A diretoria da Compagas declarou ontem, através de sua assessoria de imprensa, que inicialmente o gasoduto viria até Londrina. O projeto teria sido alterado por causa da não realização da audiência pública que discutiria a rede de distribuição de gás no município em fevereiro deste ano. A assessoria informou que, se a audiência for feita, a Compagas poderá prolongar o traçado do gasoduto até Londrina.
A análise do Estudo e Relatório de Impacto Ambiental (EIA/Rima) do gasoduto Mato Rico-Arapongas será feita pelo IAP a partir da próxima semana. O pedido de licença do gasoduto prova que a Compagas aposta na existência de grande volume de gás em Mato Rico, na região de Pitanga, no centro do Estado, segundo a assessoria de imprensa.
O gasoduto deve suprir a rede de distribuição de gás do Norte, que contemplará 11 municípios, e cujos estudos de impactos ambientais também estão sendo analisados pelo IAP. As cidades afetadas pelo empreendimento serão: Mato Rico, Pitanga, Manoel Ribas, Nova Tebas, Arapuã, Jardim Alegre, Lunardelli, Borrazópolis, Nova Itacolomi, Rio Bom, Marilândia do Sul, Califórnia, Apucarana e Arapongas.

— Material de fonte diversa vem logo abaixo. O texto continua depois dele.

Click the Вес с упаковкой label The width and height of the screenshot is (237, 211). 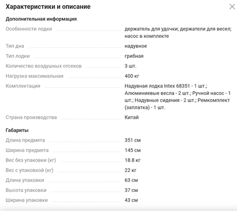[29, 170]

O chefe do licenciamento ambiental estratégico do IAP, Pedro Dias, disse que o instituto fará reuniões públicas em todos as cidades contempladas pelo projeto. ‘‘Numa segunda etapa a Compagas terá que detalhar as medidas que vão atenuar os impactos negativos do gasoduto’’, afirmou. O processo de liberação de uma licença prévia demora de seis a 12 meses.